Abstracts (first author)
Discovering the genetic basis of torpor in a Chilean marsupial
Torpor is the physiologically controlled reduction of metabolic rate and body temperature experienced by small endotherms when facing periods of low temperature and/or food resources. This phenotype is characterized by an almost complete suppression of all expensive physiological processes with the aim of reducing energy expenditure. Nevertheless, some processes continue to operate at lower levels of activity, as they are critical for survival. The high demand of energy required during rewarming, to reach normothermy, represents an important constraint. Torpor and arousal from torpor involves a complex physiological reorganization at different organizational levels, underpinned by changes in genes expression. Accordingly in this study we investigated the reaction norm of (1) gene expression and (2) mitochondrial performance along different stages of torpor bout (deep torpor, arousal and normothermy) in the Chilean marsupial Thylamys elegans. More specifically we (1) performed a large-scale gene expression screening (RNA-seq) and (2) examined mitochondrial oxygen consumption and different enzymes of the electron transport system associated with torpor in liver.

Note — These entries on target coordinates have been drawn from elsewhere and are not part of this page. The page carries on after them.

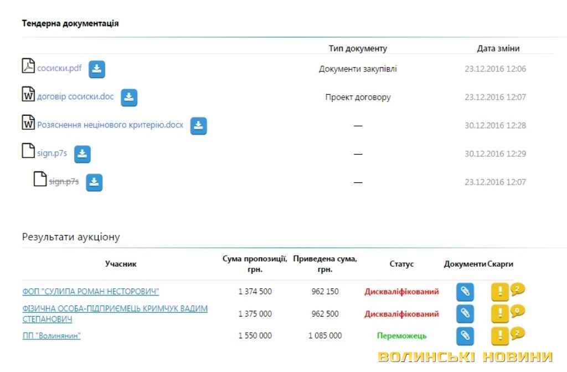Download the crossed-out old sign.p7s file
567x372 pixels.
[x=94, y=182]
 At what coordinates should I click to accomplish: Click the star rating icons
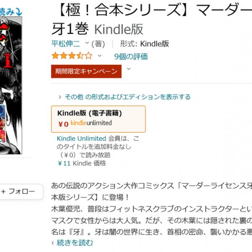[x=72, y=56]
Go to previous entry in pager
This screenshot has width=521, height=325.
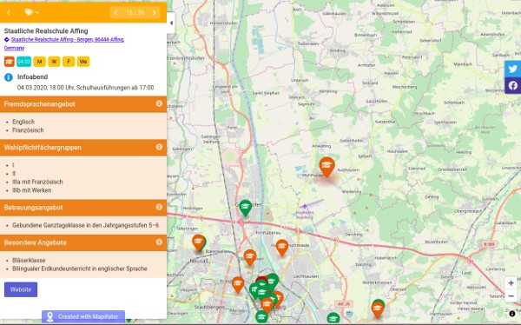tap(115, 13)
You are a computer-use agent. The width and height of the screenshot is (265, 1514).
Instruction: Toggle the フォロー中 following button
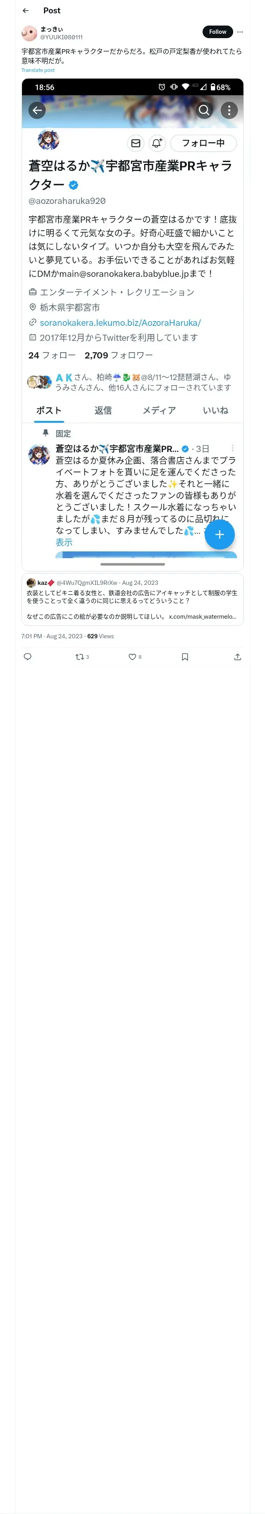pos(203,143)
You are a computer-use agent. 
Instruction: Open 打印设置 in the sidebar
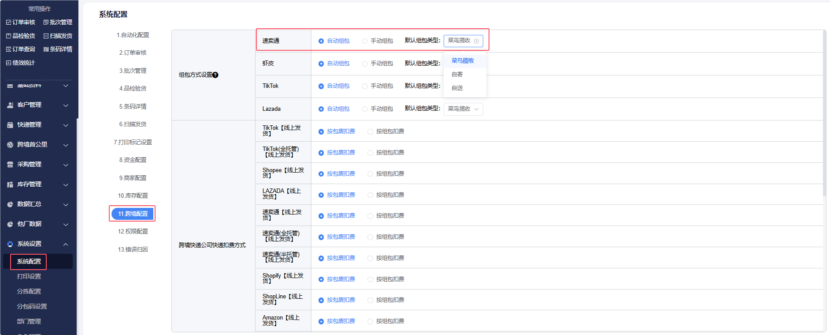29,276
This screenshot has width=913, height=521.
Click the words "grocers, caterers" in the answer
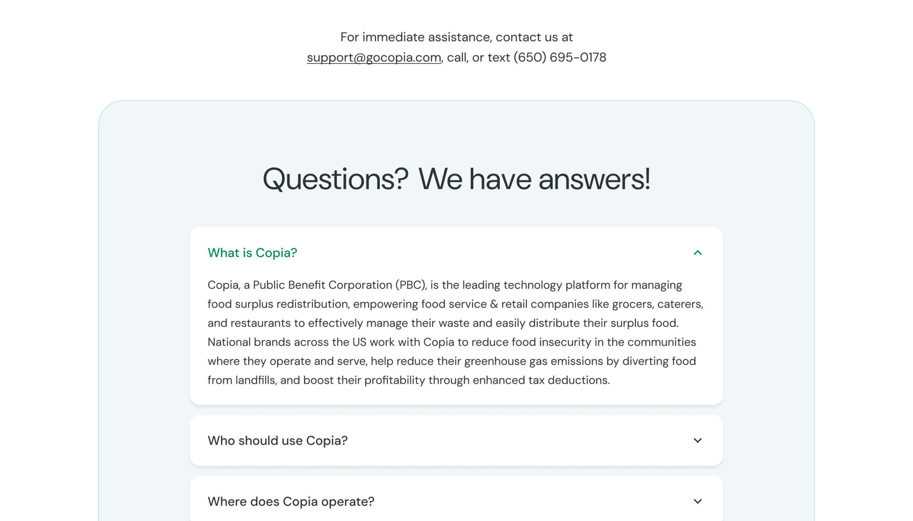pos(657,304)
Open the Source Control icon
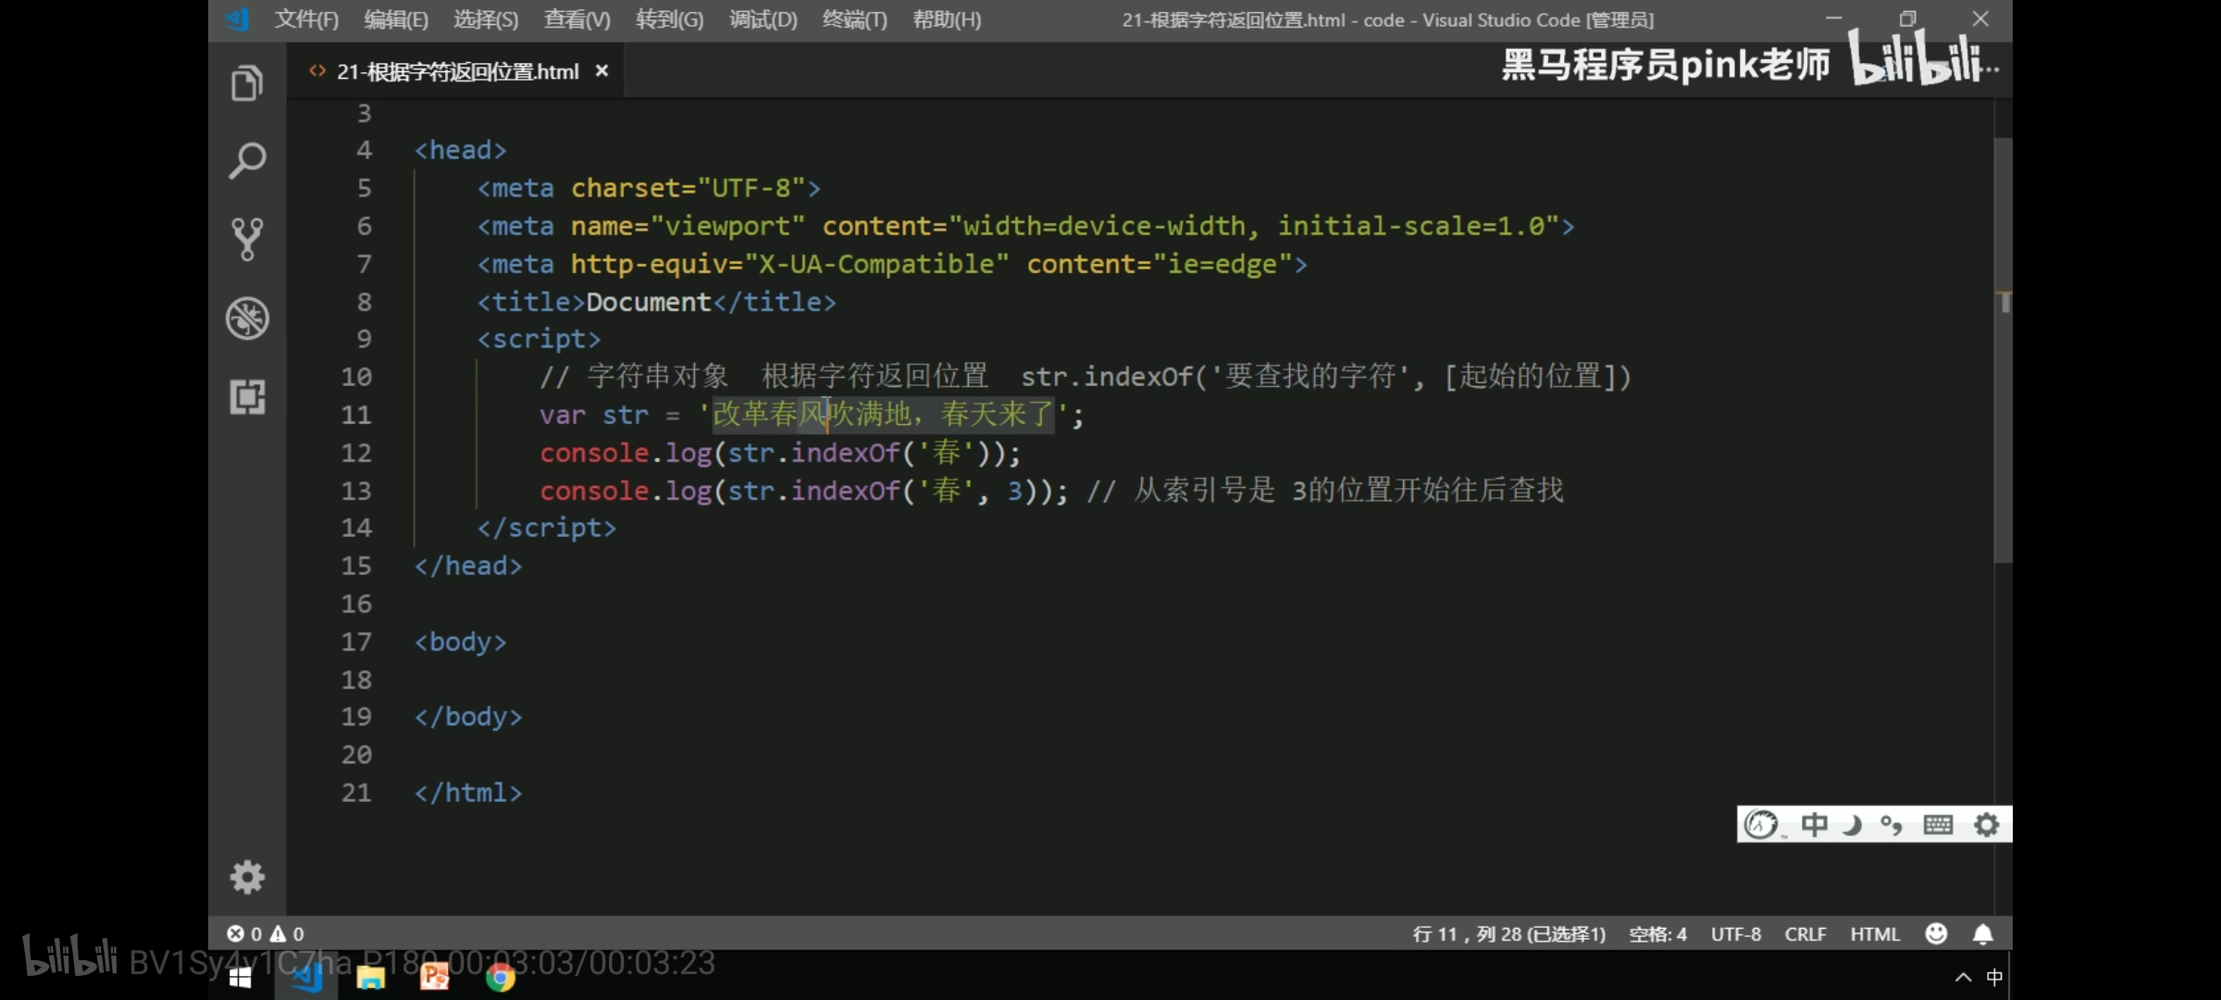The image size is (2221, 1000). [x=247, y=239]

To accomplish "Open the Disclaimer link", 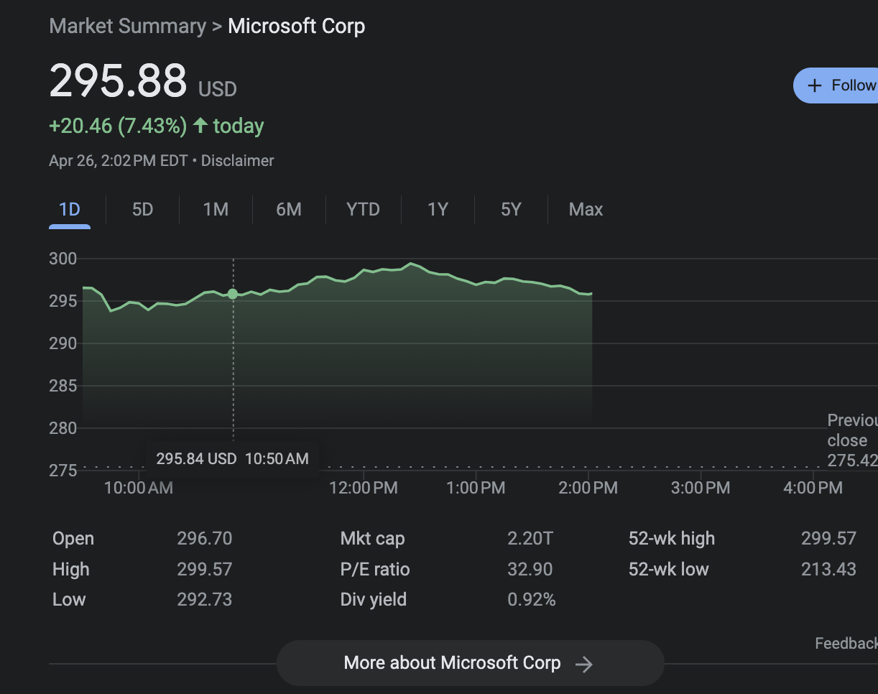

The gene expression profiles revealed a modest level of transcriptional changes along different stages of torpor bout. Functional analysis shows that genes involved in pathways associated to lipid metabolism are increased, whereas those involved in protein biosynthesis and detoxification are decreased during torpor and rewarming. For mitochondrial performance, high level of phenotypic flexibility was observed during the different stages of torpor. Taken together, these findings revealed important metabolic process those are critical during torpor in marsupials.